Information given section start

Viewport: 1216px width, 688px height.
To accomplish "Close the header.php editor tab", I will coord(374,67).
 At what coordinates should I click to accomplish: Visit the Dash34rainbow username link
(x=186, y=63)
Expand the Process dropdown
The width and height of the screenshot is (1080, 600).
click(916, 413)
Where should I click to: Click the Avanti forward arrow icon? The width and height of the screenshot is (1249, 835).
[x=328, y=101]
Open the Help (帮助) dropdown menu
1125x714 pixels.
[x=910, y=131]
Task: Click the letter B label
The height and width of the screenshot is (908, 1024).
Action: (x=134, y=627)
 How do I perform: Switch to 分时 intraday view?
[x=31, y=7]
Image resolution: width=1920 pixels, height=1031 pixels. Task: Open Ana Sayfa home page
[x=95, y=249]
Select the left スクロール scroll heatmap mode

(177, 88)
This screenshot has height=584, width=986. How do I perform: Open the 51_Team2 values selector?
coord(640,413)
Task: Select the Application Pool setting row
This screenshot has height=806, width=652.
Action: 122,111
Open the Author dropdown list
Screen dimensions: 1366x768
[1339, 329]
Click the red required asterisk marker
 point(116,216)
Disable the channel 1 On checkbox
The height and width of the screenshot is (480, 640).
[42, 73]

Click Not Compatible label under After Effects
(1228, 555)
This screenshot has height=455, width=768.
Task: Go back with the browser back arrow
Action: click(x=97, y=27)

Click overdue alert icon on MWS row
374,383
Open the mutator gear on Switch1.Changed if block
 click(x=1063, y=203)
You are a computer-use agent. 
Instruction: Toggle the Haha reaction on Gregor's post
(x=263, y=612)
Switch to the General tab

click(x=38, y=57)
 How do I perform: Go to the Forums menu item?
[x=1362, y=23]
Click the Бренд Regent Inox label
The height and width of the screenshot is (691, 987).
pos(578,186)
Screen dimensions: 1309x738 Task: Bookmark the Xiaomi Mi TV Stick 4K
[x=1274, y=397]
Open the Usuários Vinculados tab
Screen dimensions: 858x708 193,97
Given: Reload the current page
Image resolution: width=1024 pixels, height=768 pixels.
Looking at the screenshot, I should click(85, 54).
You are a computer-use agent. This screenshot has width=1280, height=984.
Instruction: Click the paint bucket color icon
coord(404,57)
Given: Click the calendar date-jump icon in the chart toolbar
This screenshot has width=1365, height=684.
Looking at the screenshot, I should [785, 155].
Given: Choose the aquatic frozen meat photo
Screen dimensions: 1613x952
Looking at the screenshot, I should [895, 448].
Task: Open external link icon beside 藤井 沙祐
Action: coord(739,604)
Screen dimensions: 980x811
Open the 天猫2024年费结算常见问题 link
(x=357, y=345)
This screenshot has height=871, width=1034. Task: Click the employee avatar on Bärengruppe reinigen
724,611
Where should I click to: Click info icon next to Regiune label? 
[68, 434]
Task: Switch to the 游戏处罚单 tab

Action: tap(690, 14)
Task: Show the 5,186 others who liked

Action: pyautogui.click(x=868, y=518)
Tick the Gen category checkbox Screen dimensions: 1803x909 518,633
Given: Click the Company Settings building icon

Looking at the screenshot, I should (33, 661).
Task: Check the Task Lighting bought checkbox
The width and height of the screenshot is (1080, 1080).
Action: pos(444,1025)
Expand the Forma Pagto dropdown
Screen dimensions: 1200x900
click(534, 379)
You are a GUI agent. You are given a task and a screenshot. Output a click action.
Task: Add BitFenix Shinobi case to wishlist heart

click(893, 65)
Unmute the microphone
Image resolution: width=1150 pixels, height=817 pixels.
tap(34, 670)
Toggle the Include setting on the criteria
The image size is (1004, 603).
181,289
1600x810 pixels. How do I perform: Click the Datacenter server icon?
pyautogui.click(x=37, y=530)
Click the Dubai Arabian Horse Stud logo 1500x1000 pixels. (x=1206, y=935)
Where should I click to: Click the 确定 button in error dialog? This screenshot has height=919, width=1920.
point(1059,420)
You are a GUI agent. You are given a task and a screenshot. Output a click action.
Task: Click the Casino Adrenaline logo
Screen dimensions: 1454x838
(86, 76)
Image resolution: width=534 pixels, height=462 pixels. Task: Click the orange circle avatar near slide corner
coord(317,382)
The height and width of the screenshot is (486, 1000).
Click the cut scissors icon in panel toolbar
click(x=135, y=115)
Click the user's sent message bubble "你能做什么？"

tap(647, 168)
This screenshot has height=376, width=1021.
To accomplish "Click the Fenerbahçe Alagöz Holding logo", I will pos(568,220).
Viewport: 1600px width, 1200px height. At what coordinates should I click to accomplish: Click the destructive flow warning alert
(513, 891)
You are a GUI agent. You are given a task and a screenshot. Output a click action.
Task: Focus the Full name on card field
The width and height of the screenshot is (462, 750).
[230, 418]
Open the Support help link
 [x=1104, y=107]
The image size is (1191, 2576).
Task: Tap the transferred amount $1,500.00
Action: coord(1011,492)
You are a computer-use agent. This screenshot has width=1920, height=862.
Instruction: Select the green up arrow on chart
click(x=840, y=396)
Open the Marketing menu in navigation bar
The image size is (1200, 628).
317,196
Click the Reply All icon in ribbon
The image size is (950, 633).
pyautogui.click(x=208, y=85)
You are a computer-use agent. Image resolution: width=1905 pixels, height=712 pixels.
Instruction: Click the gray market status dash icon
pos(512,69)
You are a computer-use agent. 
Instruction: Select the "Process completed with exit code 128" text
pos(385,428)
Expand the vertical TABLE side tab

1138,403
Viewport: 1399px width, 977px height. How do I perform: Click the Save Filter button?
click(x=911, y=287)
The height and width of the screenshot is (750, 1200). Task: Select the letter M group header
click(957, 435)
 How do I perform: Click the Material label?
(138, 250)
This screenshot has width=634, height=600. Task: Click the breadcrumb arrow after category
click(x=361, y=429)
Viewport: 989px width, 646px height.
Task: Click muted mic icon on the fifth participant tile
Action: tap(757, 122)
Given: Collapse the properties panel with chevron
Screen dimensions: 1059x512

Information given section end

**Exercise description:** Copy each line above that contains the string "logo".

**Answer box:**
Click the Dubai Arabian Horse Stud logo 1500x1000 pixels. (x=1206, y=935)
Task: Click the Casino Adrenaline logo
To accomplish "Click the Fenerbahçe Alagöz Holding logo", I will pos(568,220).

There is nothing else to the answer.